The ‘V’ model was developed in 1980s by Forsberg and Mooz and has since gone through different revisions, but its applications are vast in the industry. Forsberg and Mooz (1999) note that the ‘V’ model is “requirements-driven, and starts with identification of user requirements. When these are understood and agreed-to, they are then placed under project control, and through decomposition, the system concepts and system specification are developed. The decomposition and definition process is repeated over and over until, ultimately, lines of code and piece parts are identified.” The level of detail for this model indicates that, it is primarily concerned with technical aspects of the system requirements. Technical requirements of system are necessary and have improved many systems (Keating et al., 2008; Blanchard and Fabrycky, 2006; Forsberg and Mooz, 1999; Blanchard, 2008). However, complex infrastructure system requirement transcend beyond technical aspects of infrastructure (Gheorghe and Vamanu, 2008; Thissen and Herder, 2003).

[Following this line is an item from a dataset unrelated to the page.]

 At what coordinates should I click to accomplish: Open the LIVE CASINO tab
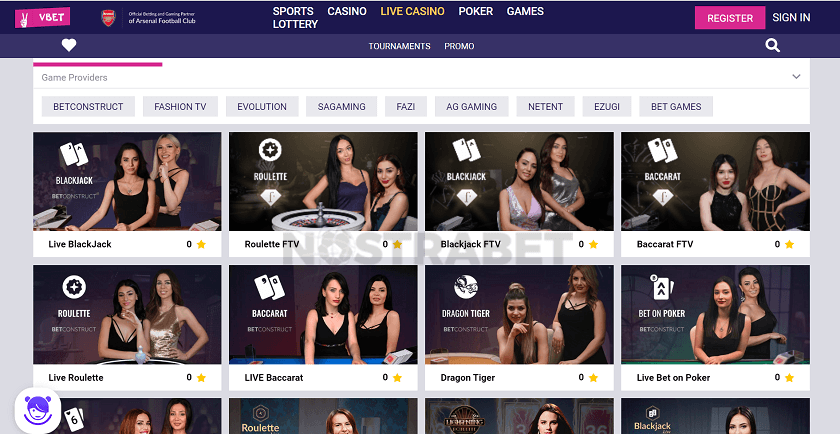coord(412,11)
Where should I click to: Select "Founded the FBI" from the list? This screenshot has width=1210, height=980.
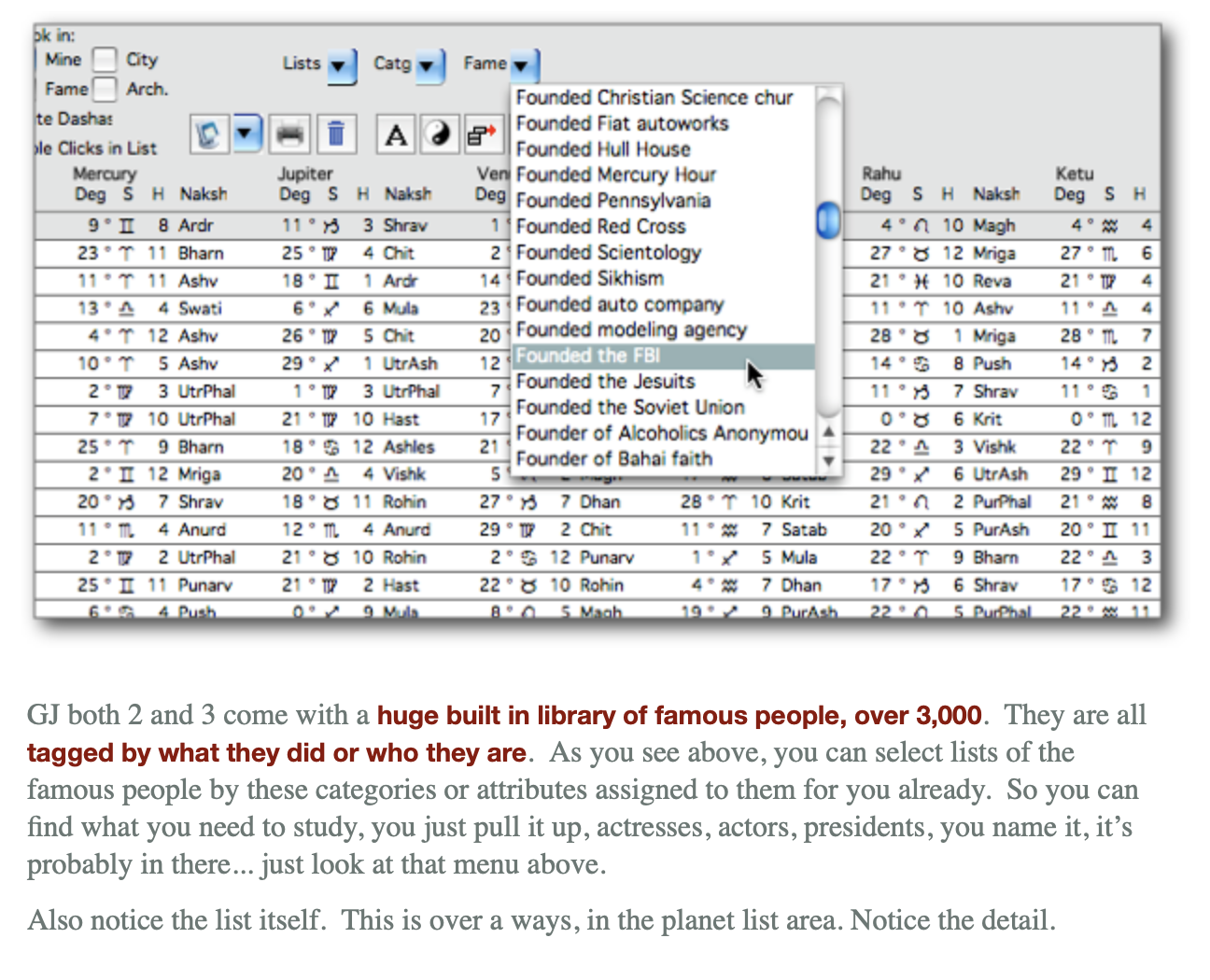pos(588,356)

Table 1

Implications for using unfit approaches

Complexity attribute

Implications for the V model

Algedonic

System behaviour is not concerned the concern of the ‘V’ model. Traditionally, TSE approaches are not used for experimentation purposed where the initial results are used to refine system requirements in order to arrive at true system requirements. The reward after pain (in form of incurred and overrun cost) is not acceptable.

Complementarity

Consensus must be reached in order for progress to take place under the ‘V’ model during the elicitation of requirements. However, infrastructure problems are a topic where consensus may not be reached creating a duality type of a problem. Infrastructure system stakeholders’ perspective can become irreconcilable, rending progress impossible.

Emergence

The ‘V’ model is ineffective in dealing with emergence because it can only capture technical elements of the system requirements. It is not intended to capture emerging system behaviour. Uncertainties in infrastructure and it environment may render the elicited requirement invalid due to emerging behaviour.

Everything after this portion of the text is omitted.